I was 27 years old and just back in Savannah after a trip to North Carolina to play guitar for a while. I made a lot of money on that gig, and I was set up for plenty of work in town, after two weeks of well-deserved time off. I was chasing a very good-looking woman at that juncture in my life, but she wouldn't give me any, so I thought that NOW was the time to step up my courtship a notch or two.
Hell... I had money in my pocket, time on my hands and I was horny as a hoot owl. I called her up and invited her out for a very nice dinner. She accepted.
I knew a good seafood restaurant on River Street and every time I ate there I wondered about their "Seafood Lover's Plate." On the menu it said that the food was for two people who enjoyed seafood, but it was ALSO for "lovers." In italics, the menu stated, "Relax. Enjoy. Sample three hours of candle-lit elegance, with food for lovers, in a river-front atmosphere that you'll never forget."
The price for a dinner for two was $50, which was a LOT OF MONEY back then, but I had it, plus plenty more, so that's where I took her.
Damn! She looked good enough to eat all by herself when I picked her up. The weather was warm and she wore a low-cut, light sun-dress that displayed her ample clevage and hugged her hips just SO, the way that'll make a bulldog break a cow-chain. She wore sandals and her toenails were painted fire-engine (or maybe "candy-apple?") RED.

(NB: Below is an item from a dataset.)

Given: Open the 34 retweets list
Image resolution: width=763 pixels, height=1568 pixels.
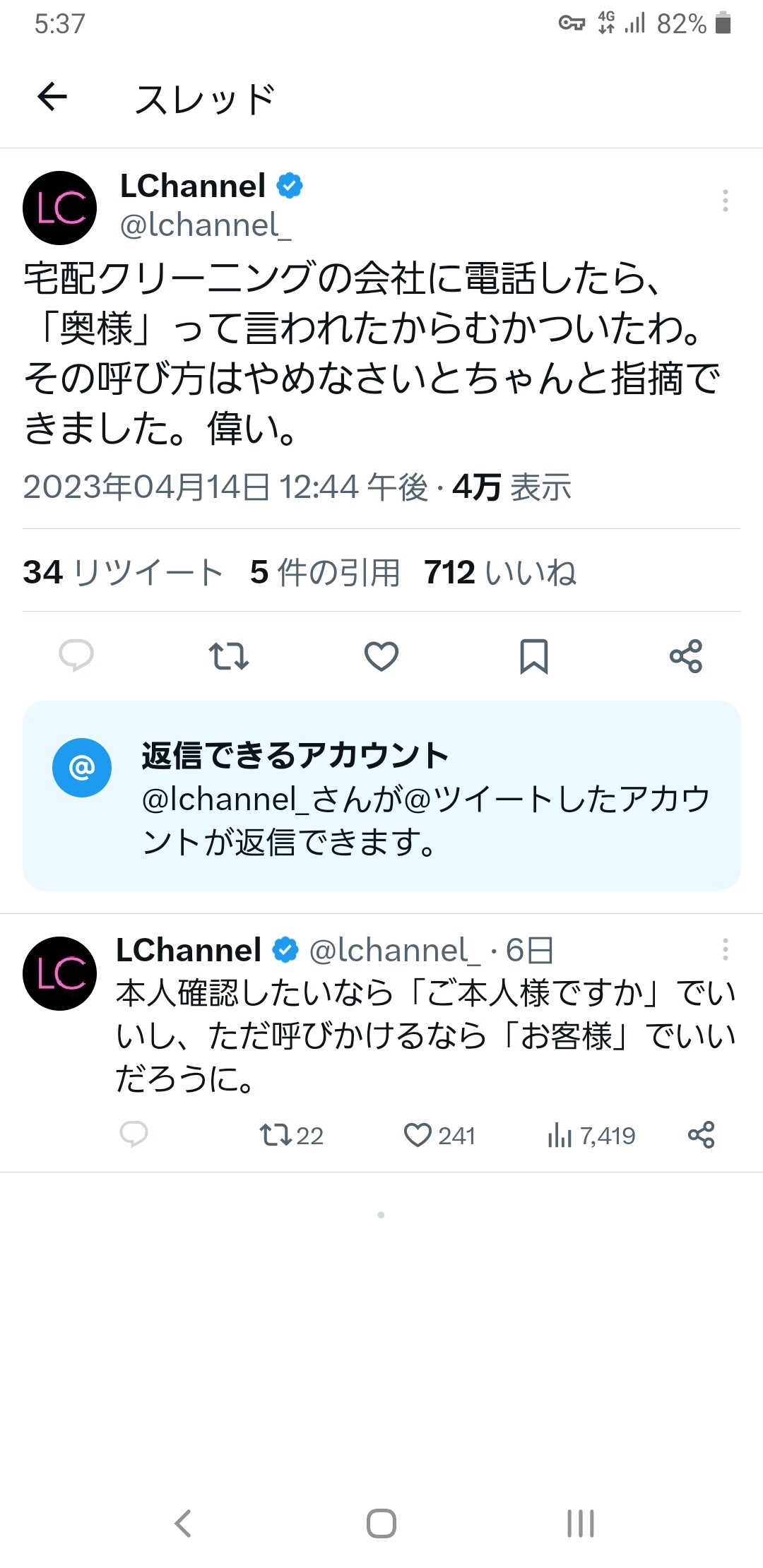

I wanted to paw the ground and snort like a bull when I saw her.
That meal was exquisite. I made reservations ahead of time, so when we arrived at the restaurant, we were whisked off to the Lover's Grotto, or whatever they called the private dining area where they served their "special" customers. I ordered a bottle of wine and the food started coming. HOLY BEJUS!!!
We started with soup, then progressed to an oyster stew that was delicious. Oysters on the half-shell followed. We had some kind of special shrimp appetizer that would make you slap your mama; then, here came escargots. We ate those, too, and ordered another bottle of wine. The food just kept coming.

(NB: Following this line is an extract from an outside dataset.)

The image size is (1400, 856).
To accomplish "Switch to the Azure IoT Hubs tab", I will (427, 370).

In between every dish we had enough time to talk and digest and get ready for the next surprise. I discovered that I really LIKED her. Forget the fact that she was the best-looking woman in the place. She was smart, she was funny, she read the same books I did and she ate with gusto. The wine, the food and the candle-light helped, but the truth is... she and I really hit it off.
I forget what all we ate that night, but the entire meal took FOUR HOURS to consume and every bite was delicious. I believe we had another bottle of wine every hour, too. By the time we were done, I wanted to crawl off and take a nap somewhere. I was stuffed.
The waitress came by and asked if we wanted dessert. I didn't, but being the gentleman that I am, I asked my date if she wanted any. "Yes," she replied. "I most assuredly want dessert." The waitress went off to fetch a dessert menu.
I asked, "You've got room for dessert after THAT meal?"
She leaned across the table and stroked my hand. She had that smokey, half-smiling, shining-eyed look that I've seen only a few times in my life. "I don't want anything they have here." she said. "I... want...to...suck...your...COCK!"
Forget that dessert menu. CHECK PLEASE!!!!!
I have no idea what I spent on that meal, but it was worth every cent.
We stayed together for several months, until she took a better job offer in California, which was where her mama lived. We stayed in touch for a couple of years, then just drifted apart. I wonder where she is now?
That was one of the best meals I ever had in my life, and dessert was excellent. THAT'S a pleasant memory.